Sunday, February 13, 2011

Now What?

When I was talking to my Duncle Dody on the phone yesterday, he mentioned something I had written in my blog he thought might be misunderstood by my readers, implying I am "out of the woods."  He couldn't remember exactly where it was, so I looked around for it.

I think this might be it Duncle, from my recent post giving a state of the union of where I am after treatment.

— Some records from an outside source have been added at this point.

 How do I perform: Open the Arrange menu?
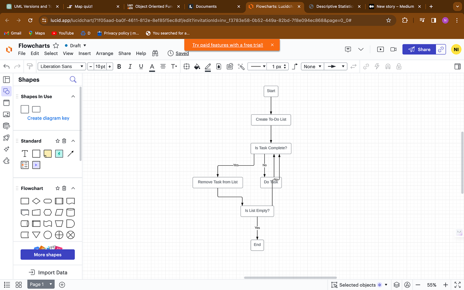coord(105,53)
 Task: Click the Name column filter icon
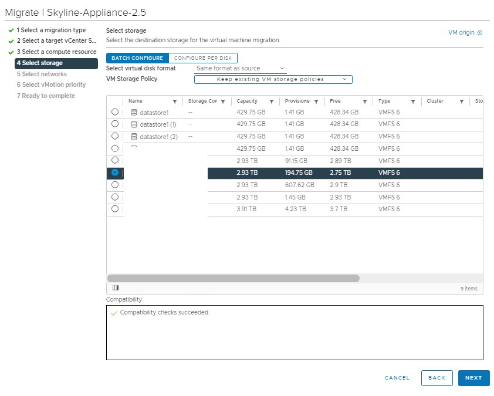pos(174,101)
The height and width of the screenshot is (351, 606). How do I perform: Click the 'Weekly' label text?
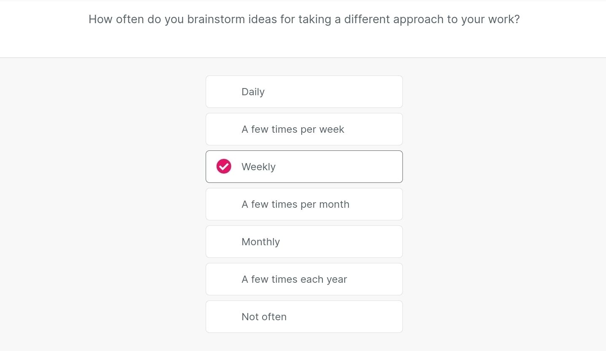[258, 167]
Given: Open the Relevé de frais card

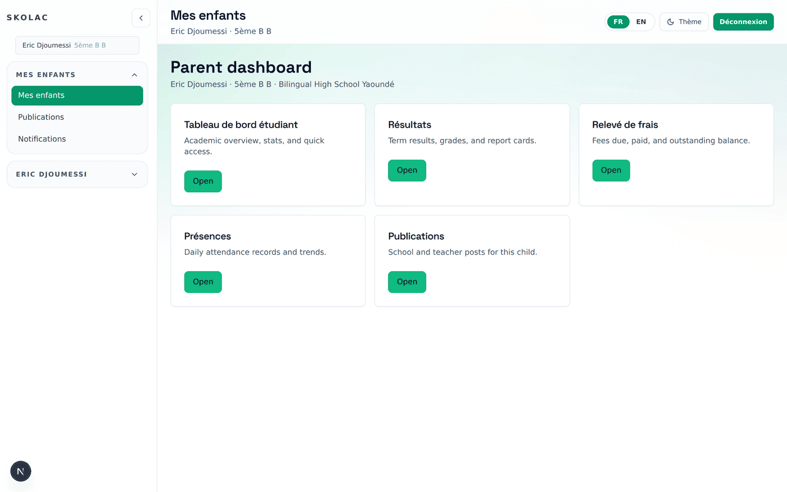Looking at the screenshot, I should [x=611, y=170].
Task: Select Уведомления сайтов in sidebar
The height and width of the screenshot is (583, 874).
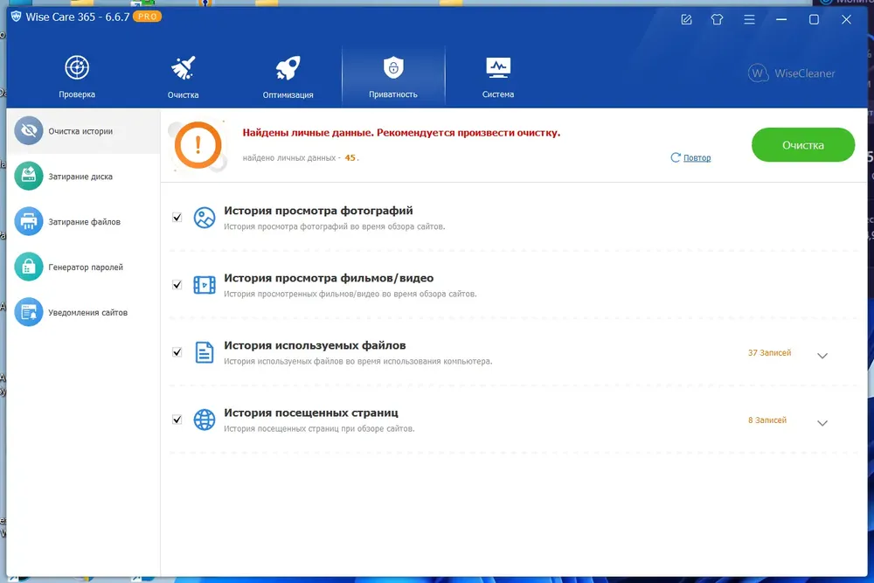Action: (x=87, y=313)
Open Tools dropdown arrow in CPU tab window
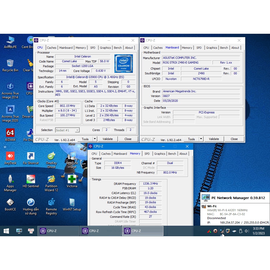The image size is (270, 270). coord(95,139)
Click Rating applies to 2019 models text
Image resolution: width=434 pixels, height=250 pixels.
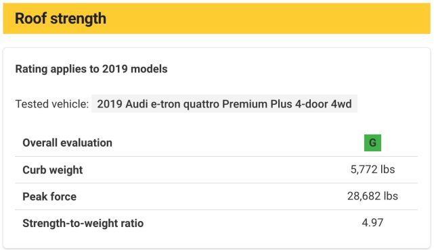click(91, 69)

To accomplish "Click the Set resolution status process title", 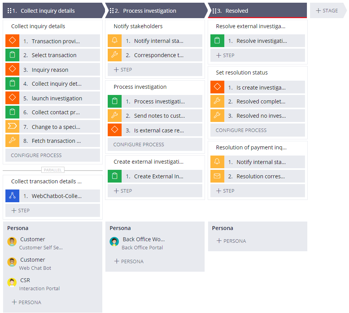I will [242, 73].
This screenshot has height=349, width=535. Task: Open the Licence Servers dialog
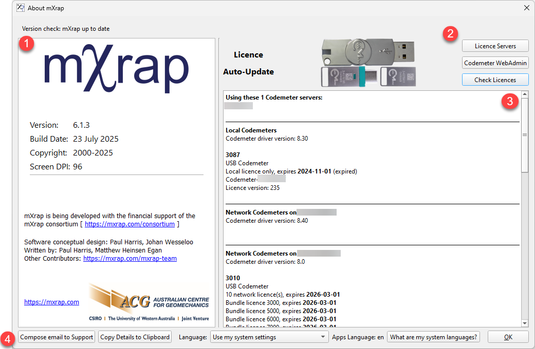click(495, 46)
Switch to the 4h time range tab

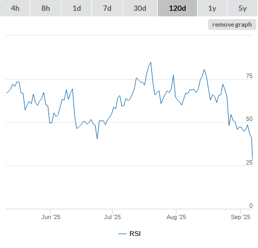tap(15, 8)

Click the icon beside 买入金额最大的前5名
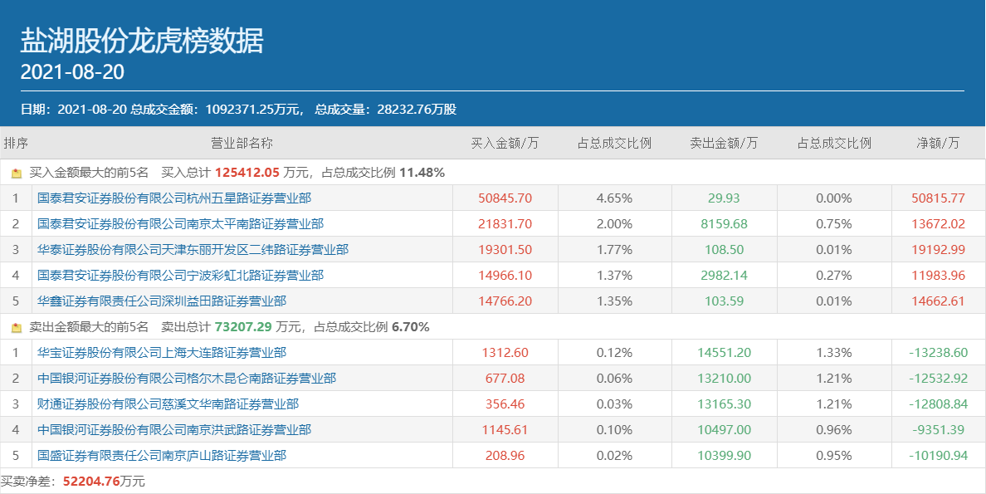click(x=17, y=174)
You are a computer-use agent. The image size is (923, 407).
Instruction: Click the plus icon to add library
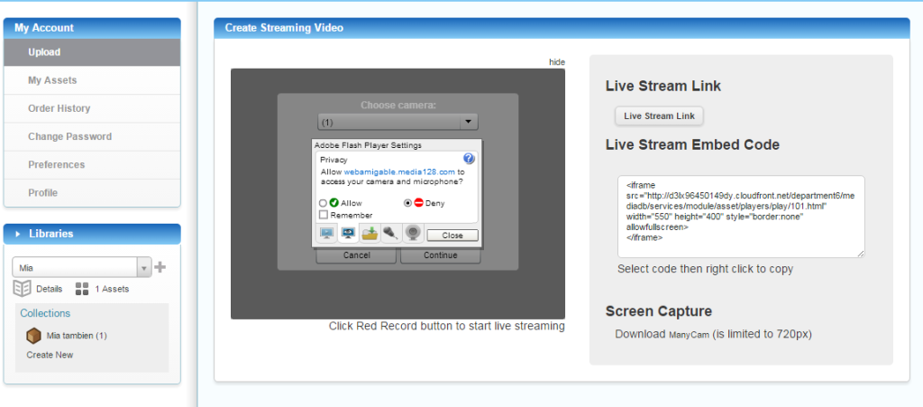click(160, 267)
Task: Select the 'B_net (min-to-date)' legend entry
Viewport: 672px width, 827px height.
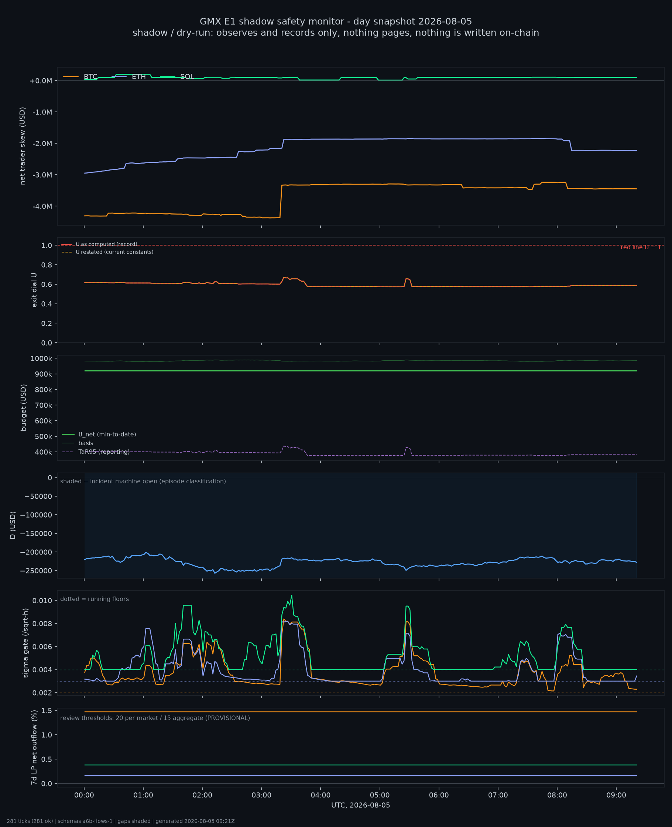Action: click(99, 434)
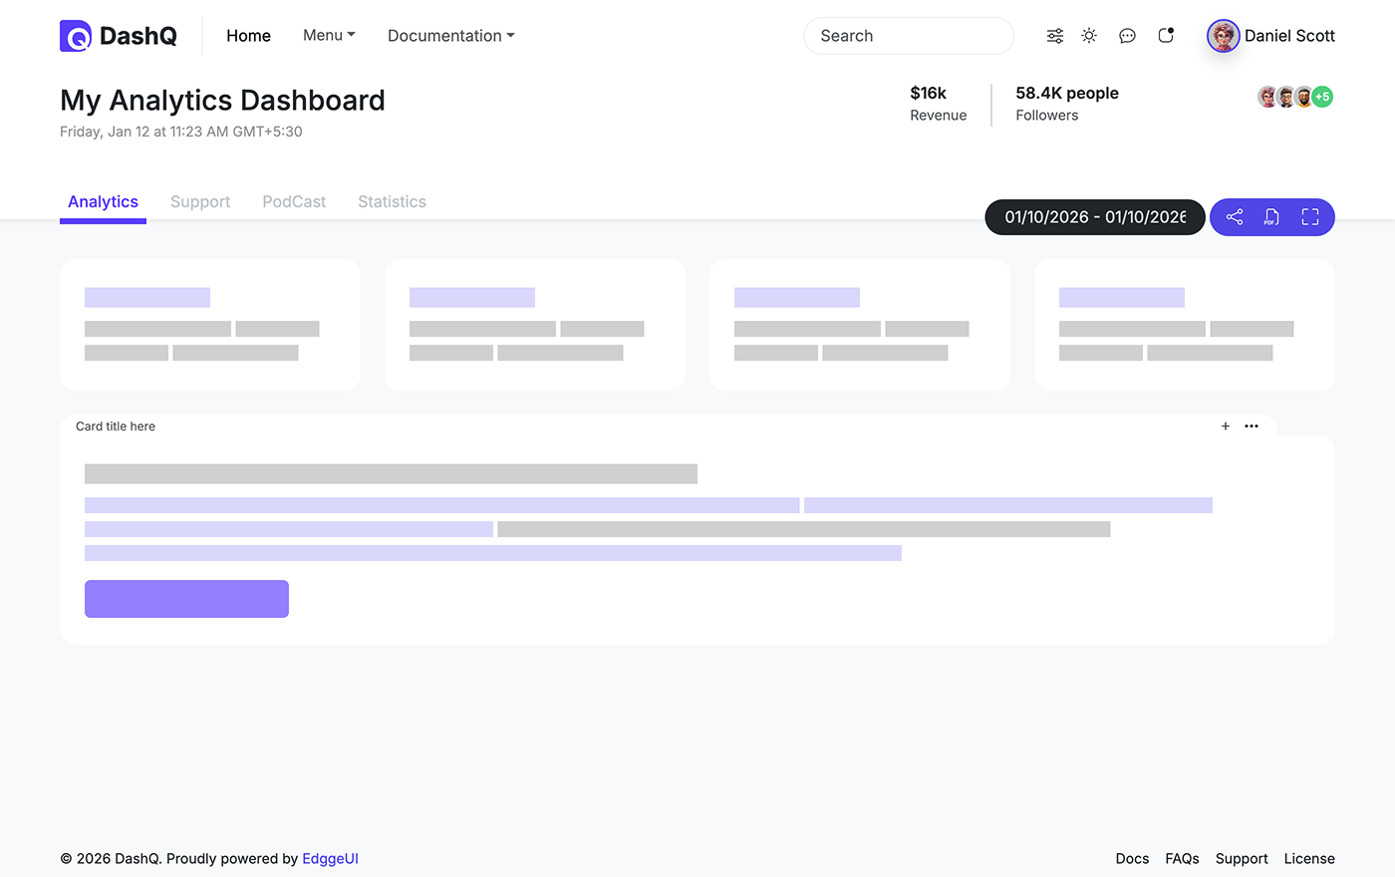Switch to the Support tab
This screenshot has width=1395, height=877.
[x=199, y=201]
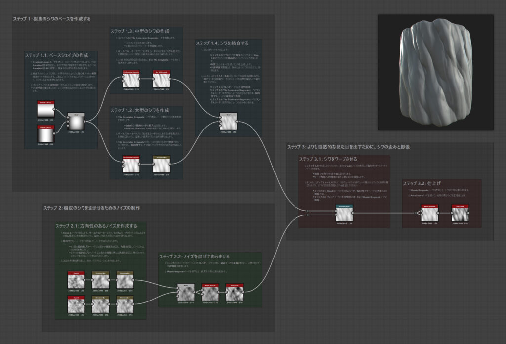
Task: Click the Tile Generator Grayscale node in Step 1.3
Action: click(130, 80)
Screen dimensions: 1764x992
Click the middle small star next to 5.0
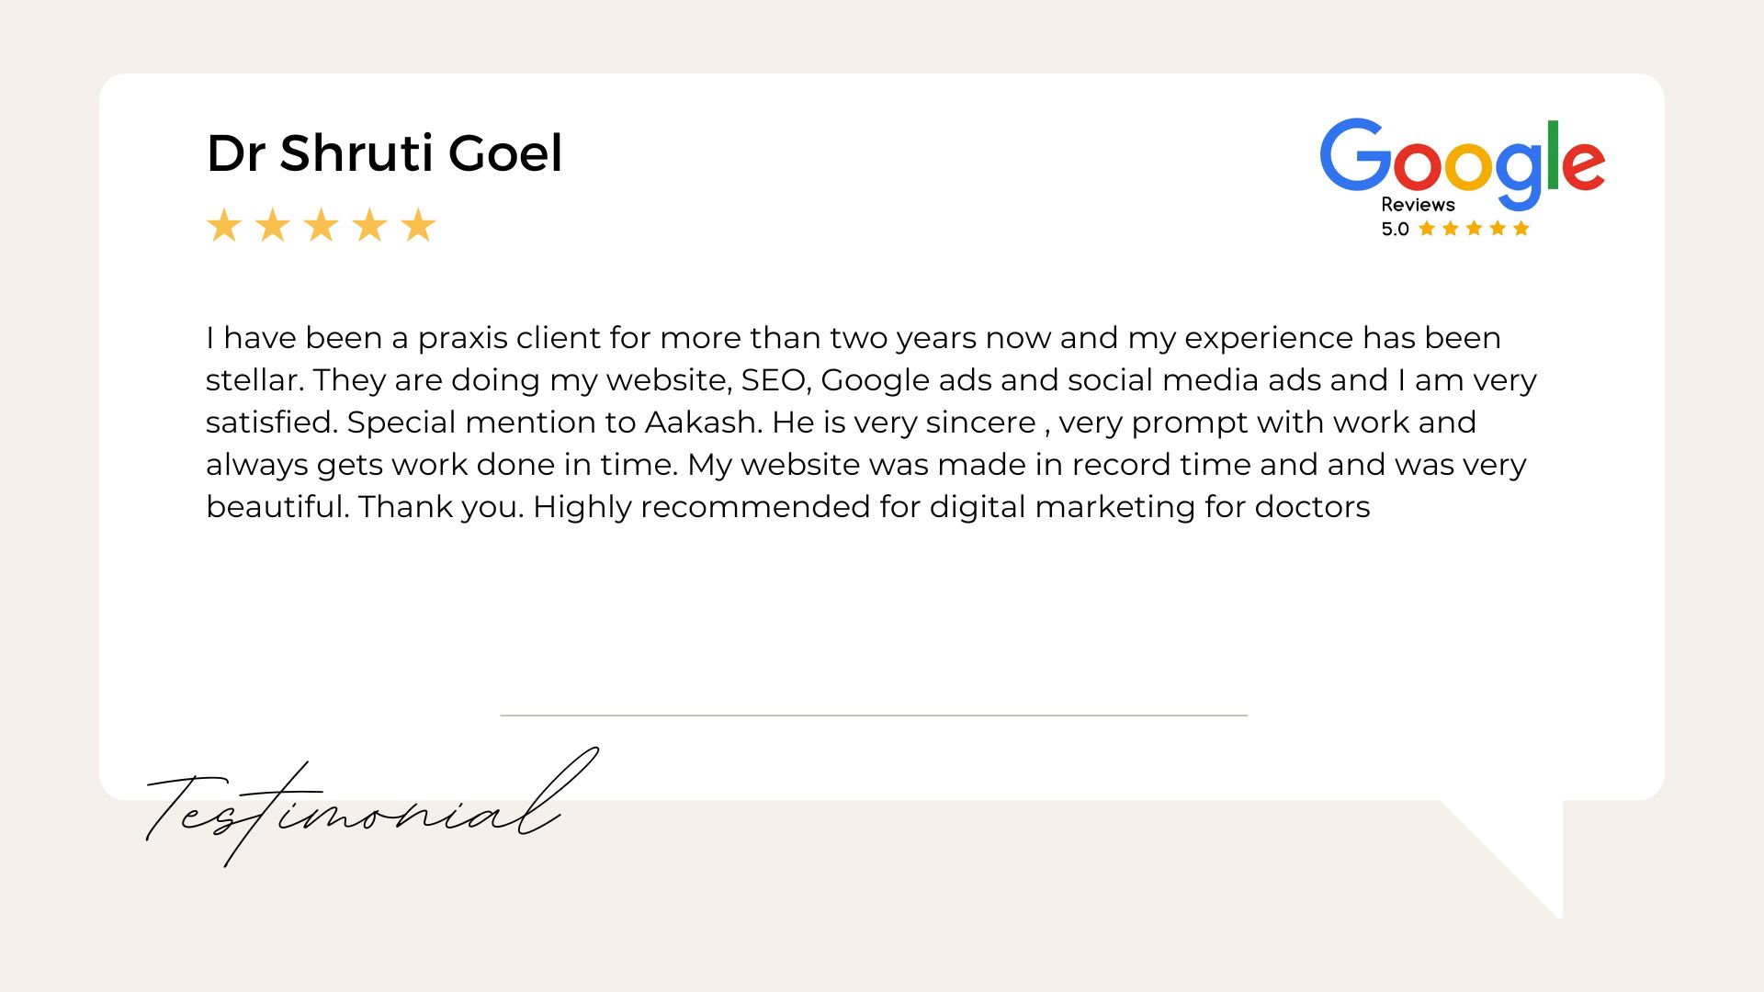[1474, 228]
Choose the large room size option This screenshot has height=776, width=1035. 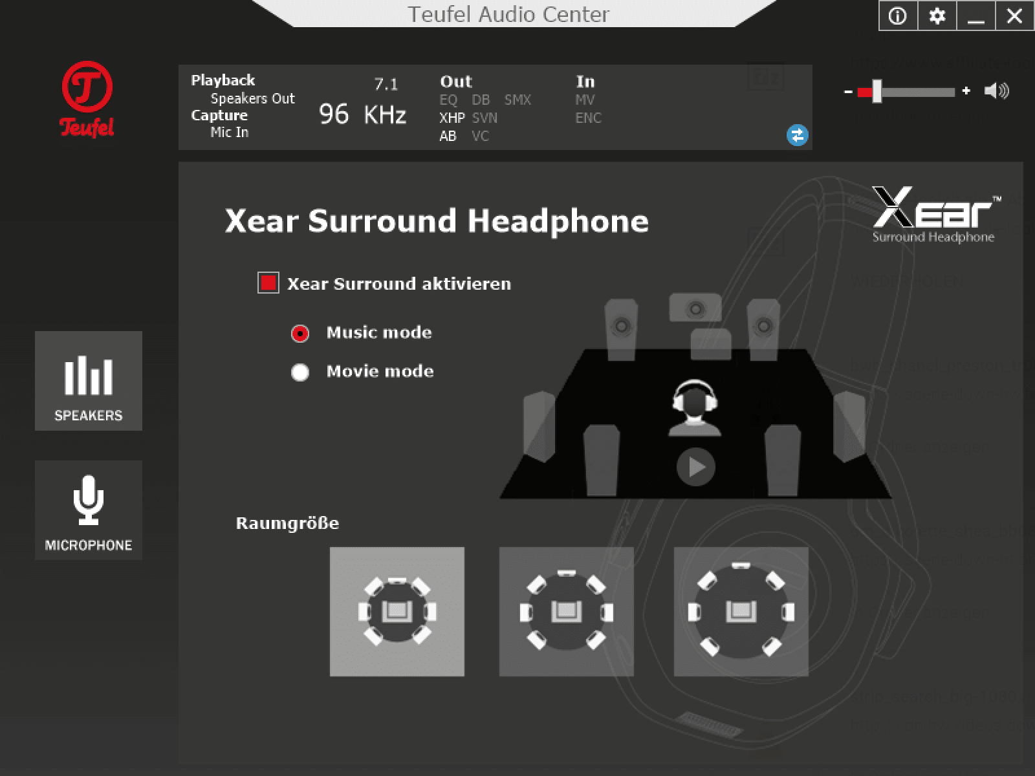(x=741, y=612)
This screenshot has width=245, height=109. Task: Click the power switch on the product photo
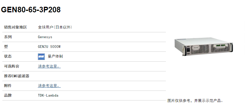[189, 50]
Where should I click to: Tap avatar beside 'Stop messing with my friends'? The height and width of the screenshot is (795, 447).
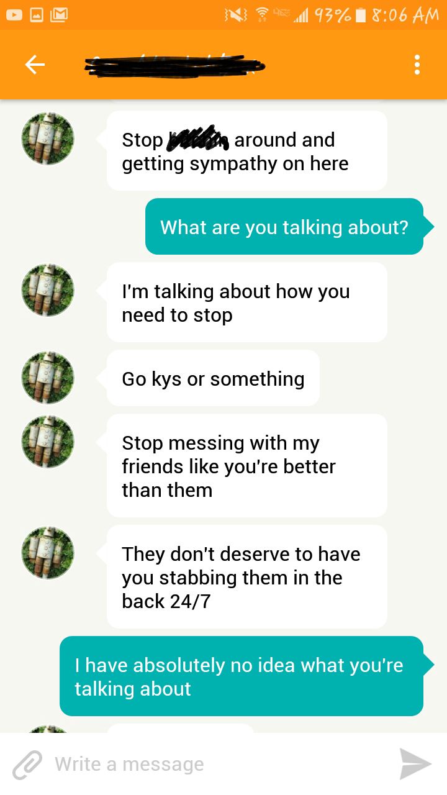pyautogui.click(x=48, y=442)
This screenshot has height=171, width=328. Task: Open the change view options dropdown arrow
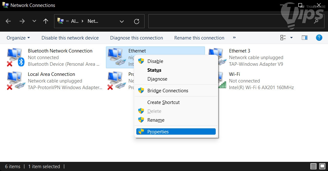[291, 38]
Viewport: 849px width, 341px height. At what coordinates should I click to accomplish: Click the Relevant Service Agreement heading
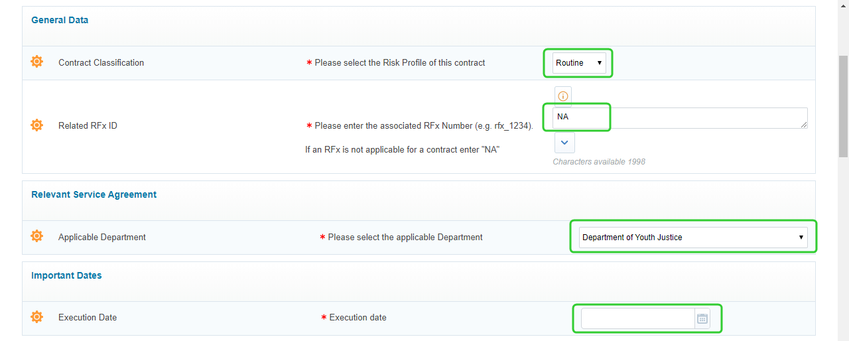[x=94, y=194]

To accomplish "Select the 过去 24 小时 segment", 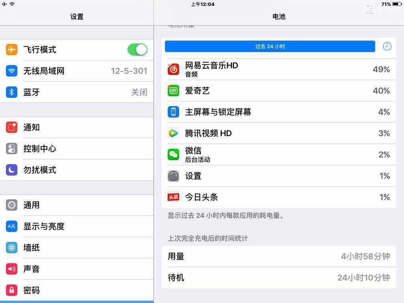I will tap(270, 47).
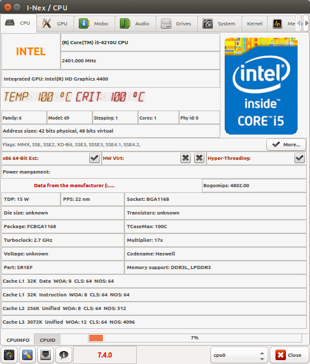Image resolution: width=310 pixels, height=364 pixels.
Task: Open the System tab
Action: (x=219, y=23)

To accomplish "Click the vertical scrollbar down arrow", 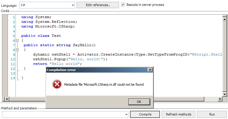I will pyautogui.click(x=225, y=94).
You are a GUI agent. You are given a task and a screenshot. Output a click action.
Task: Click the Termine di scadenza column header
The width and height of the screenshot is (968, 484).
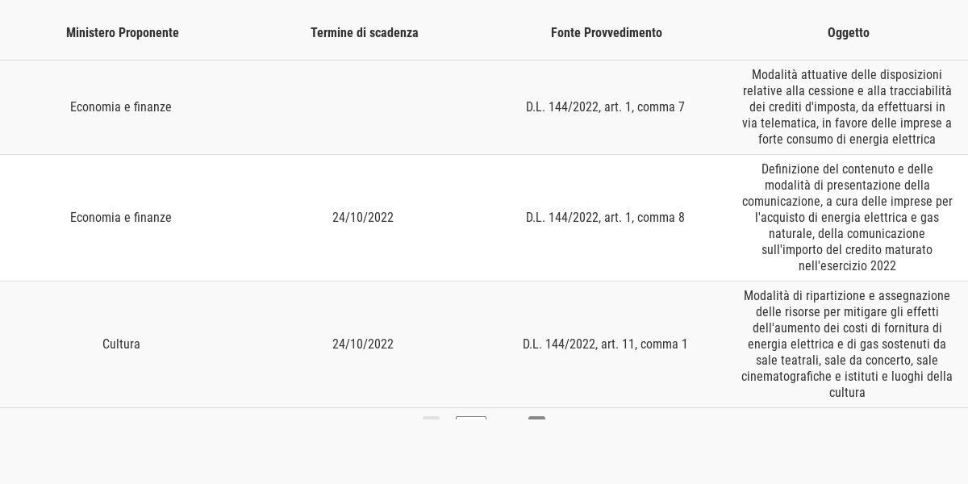pos(365,33)
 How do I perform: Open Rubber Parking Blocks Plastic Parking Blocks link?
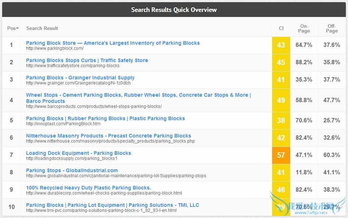click(x=105, y=118)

Now that I'm not on the front line, I've got time to think about each battle.
Sometimes the recall is so strong, I have to remind myself it's over.
I really am home from Cancer Camp.

Let me clarify if I need to.
The battle I refer to was cancer treatment.  That is what is over for me.
 
The WAR continues and will for the rest of my life.
 
From here on out, my medical care will always be driven by my breast cancer diagnosis and treatment.
For the rest of my life, I will be closely monitored in case the cancer returns.
From a clinical standpoint due to lymph node involvement, it is very likely that breast cancer cells were sent to other parts of my body. 
 
I think I've quoted in the blog before that every 69 seconds, somewhere in the world, another woman will die of breast cancer.
 
Did you know though that heart attacks kill 6 times as many American women as breast cancer?
 
As I continue processing and letting go of the challenges and rigors of treatment and moving towards my "new normal," my focus clearly has to be whatever I can do to manage my risk for both of these.
 
This is where my attention and blog will shift towards.
 
Risk Management.

1 comment:

Alette Siri Ane said...

I send you good thoughts and energy if I could .,being a bit away over the ocean it has far to go.Hope you have good days forward.